-- Opening Marker --

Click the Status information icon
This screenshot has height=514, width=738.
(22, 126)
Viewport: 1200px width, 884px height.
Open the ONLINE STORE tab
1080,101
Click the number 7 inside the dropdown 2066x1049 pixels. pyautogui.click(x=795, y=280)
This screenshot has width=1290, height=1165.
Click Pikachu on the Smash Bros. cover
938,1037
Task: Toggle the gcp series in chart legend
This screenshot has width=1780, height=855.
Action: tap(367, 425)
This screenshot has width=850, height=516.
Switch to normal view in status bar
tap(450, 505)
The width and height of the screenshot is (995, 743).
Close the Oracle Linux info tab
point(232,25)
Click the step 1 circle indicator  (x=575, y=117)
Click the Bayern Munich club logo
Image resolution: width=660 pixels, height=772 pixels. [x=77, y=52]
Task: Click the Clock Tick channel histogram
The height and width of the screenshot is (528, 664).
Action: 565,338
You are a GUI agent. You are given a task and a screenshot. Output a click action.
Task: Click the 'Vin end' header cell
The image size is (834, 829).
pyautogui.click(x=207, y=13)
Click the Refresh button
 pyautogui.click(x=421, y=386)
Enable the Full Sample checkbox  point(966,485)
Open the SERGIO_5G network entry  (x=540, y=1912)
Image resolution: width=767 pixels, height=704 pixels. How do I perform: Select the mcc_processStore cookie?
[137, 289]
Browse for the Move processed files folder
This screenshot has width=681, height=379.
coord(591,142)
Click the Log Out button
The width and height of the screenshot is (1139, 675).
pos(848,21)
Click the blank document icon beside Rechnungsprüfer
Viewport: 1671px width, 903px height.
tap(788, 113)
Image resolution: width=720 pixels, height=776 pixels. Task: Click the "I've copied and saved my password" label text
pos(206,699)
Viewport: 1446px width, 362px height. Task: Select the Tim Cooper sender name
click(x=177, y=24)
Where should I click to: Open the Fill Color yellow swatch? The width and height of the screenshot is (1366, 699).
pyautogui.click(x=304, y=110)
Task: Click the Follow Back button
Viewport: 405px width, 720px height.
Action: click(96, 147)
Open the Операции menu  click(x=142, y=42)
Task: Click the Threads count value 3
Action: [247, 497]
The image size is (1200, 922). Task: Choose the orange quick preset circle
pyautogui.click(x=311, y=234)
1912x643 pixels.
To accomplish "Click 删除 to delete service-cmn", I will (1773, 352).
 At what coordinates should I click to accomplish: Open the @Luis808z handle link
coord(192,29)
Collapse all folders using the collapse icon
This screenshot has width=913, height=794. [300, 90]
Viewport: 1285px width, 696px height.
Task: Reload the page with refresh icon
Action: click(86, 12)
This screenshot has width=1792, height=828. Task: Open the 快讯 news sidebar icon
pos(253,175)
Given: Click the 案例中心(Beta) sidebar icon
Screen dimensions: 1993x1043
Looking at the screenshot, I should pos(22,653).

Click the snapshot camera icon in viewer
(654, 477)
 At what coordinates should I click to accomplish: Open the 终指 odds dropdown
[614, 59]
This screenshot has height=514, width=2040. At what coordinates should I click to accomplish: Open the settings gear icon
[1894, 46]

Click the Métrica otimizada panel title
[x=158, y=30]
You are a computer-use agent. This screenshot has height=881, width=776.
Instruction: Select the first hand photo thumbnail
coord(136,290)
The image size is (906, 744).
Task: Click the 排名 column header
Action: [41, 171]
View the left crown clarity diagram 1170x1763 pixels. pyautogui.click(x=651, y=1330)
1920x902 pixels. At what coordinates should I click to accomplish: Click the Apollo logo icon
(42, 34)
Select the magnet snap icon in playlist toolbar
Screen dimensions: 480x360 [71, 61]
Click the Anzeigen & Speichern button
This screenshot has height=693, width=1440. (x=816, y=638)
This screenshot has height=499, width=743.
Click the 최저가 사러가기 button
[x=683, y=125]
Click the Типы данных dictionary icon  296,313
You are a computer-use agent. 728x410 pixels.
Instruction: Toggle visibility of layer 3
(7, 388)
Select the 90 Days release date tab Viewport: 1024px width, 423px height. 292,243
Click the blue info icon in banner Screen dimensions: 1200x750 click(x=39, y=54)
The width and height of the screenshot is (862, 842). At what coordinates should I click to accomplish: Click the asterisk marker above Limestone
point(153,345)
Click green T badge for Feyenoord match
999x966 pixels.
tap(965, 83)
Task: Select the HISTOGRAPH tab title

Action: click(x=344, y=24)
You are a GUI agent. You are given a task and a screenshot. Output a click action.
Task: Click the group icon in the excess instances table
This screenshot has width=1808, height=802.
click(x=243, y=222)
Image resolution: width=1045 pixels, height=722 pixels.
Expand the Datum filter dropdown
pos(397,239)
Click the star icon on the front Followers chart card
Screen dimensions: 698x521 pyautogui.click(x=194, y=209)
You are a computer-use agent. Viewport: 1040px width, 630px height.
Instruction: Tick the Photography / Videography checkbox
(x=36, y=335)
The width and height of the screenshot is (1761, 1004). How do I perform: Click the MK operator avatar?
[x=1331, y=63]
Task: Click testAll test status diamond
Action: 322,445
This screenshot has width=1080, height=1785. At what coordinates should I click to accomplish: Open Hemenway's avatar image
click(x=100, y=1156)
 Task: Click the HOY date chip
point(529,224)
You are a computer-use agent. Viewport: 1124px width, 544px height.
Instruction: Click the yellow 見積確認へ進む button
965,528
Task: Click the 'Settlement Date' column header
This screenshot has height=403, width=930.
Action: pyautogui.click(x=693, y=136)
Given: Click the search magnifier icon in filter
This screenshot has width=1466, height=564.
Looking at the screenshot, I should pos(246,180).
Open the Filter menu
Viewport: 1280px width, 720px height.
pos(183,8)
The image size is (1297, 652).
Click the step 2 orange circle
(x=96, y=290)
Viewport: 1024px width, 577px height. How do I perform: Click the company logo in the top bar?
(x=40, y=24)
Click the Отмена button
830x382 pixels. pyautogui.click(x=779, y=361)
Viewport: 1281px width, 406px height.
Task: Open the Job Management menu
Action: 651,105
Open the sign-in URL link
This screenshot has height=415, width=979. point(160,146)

-- Closing Marker --

What is required: Starting at the first line of the listing, retype every line up to and including the one with "Click the step 1".

Response area:
Click the Status information icon
This screenshot has height=514, width=738.
(22, 126)
Viewport: 1200px width, 884px height.
Open the ONLINE STORE tab
1080,101
Click the number 7 inside the dropdown 2066x1049 pixels. pyautogui.click(x=795, y=280)
This screenshot has width=1290, height=1165.
Click Pikachu on the Smash Bros. cover
938,1037
Task: Toggle the gcp series in chart legend
This screenshot has width=1780, height=855.
Action: tap(367, 425)
This screenshot has width=850, height=516.
Switch to normal view in status bar
tap(450, 505)
The width and height of the screenshot is (995, 743).
Close the Oracle Linux info tab
point(232,25)
Click the step 1 circle indicator  (x=575, y=117)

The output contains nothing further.